Pick out the lines in the listing below that contain the word "icon" and copy them.

Segment Open

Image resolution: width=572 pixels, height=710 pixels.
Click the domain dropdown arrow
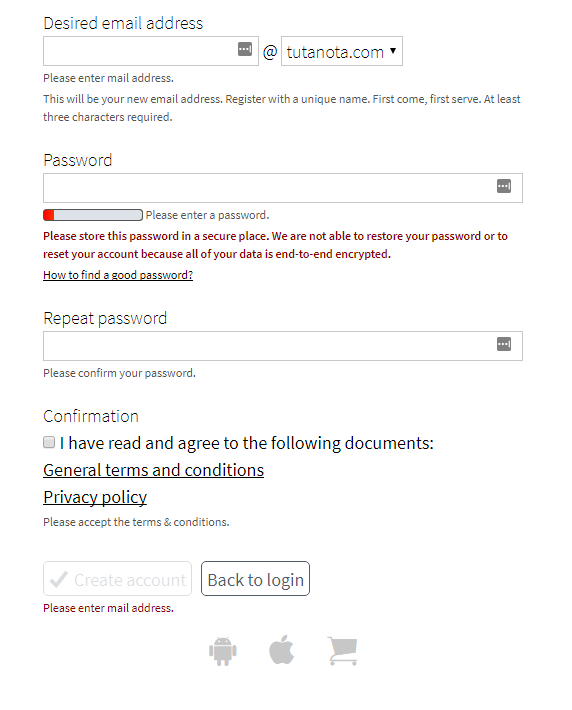click(x=393, y=51)
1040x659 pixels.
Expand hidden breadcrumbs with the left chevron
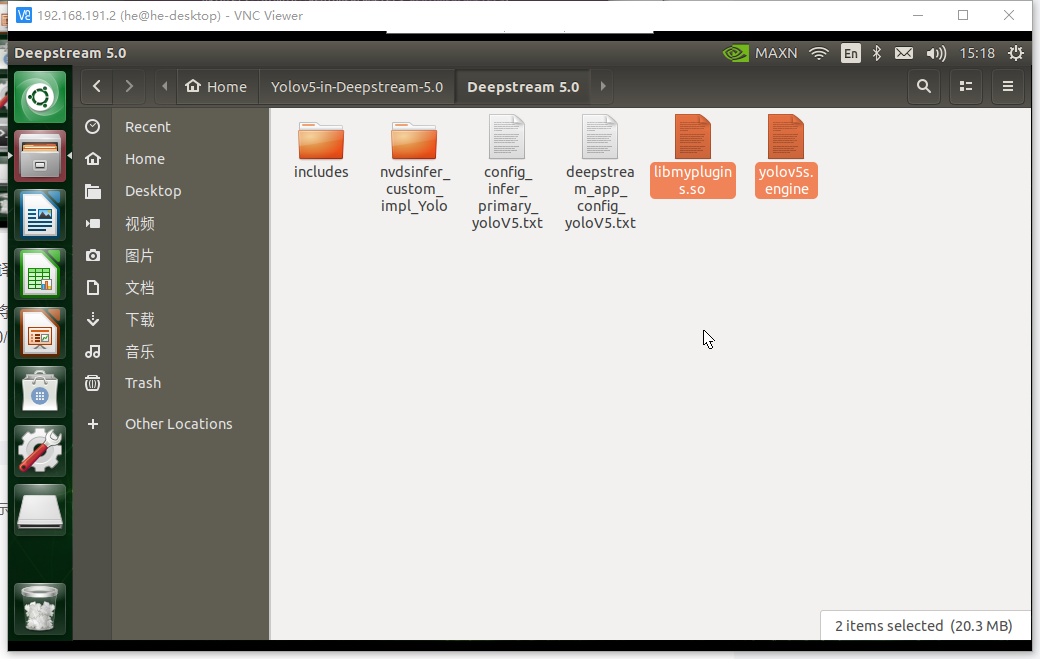tap(163, 87)
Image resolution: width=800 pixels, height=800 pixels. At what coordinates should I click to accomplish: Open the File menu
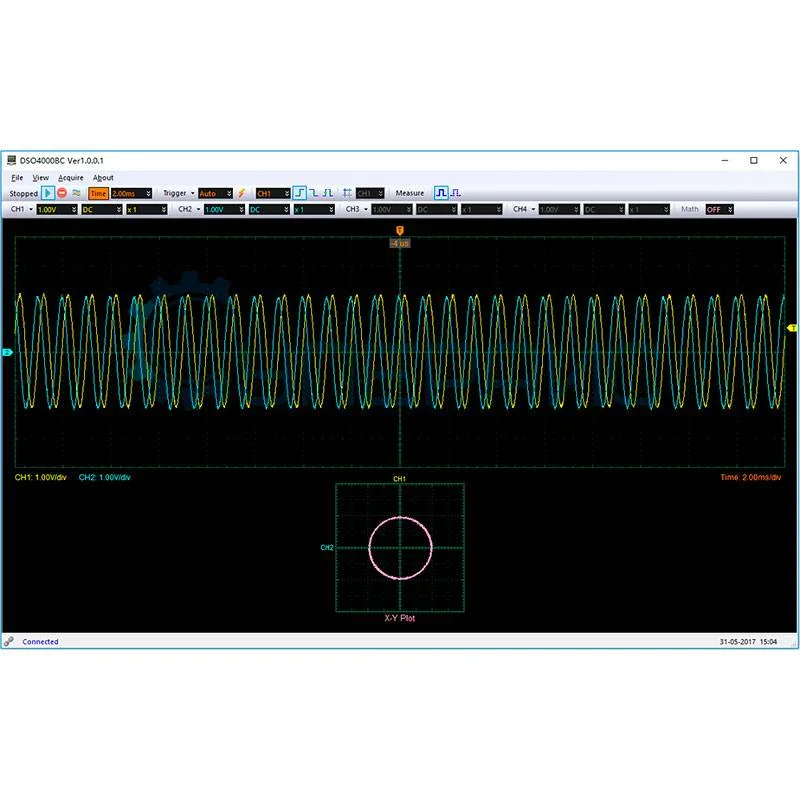[x=17, y=178]
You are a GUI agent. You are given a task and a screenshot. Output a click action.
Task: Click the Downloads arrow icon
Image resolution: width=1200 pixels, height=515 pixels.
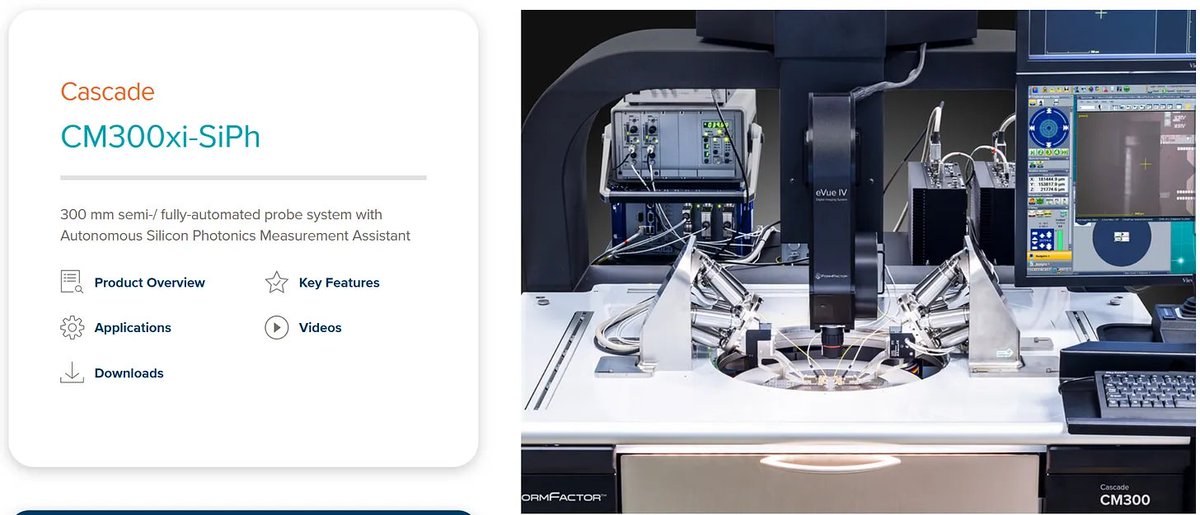coord(71,373)
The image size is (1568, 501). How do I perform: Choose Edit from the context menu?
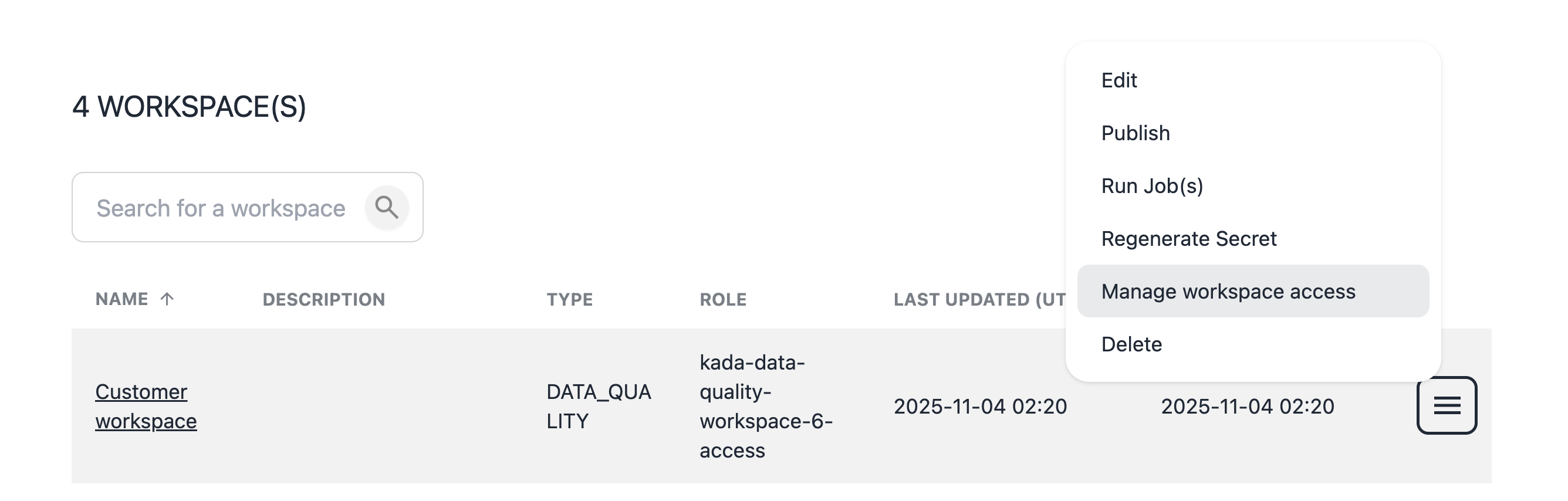pyautogui.click(x=1118, y=80)
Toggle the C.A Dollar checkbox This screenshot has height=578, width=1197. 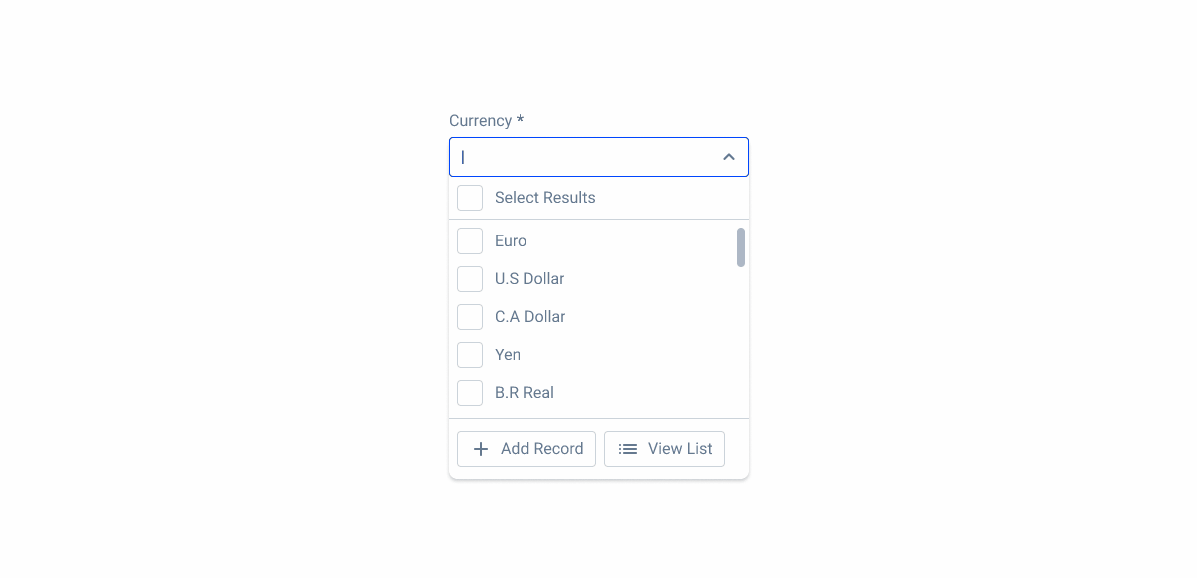pyautogui.click(x=470, y=317)
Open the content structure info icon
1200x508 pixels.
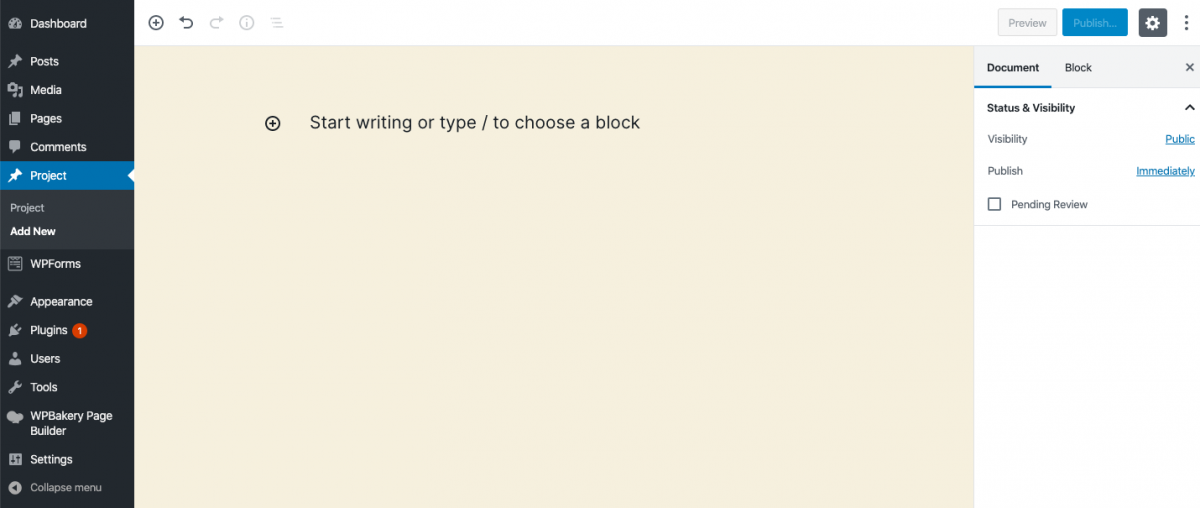point(246,22)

Segment Closed

Reply to the exercise =
Task: Click the Downloads arrow icon
Open the content structure info icon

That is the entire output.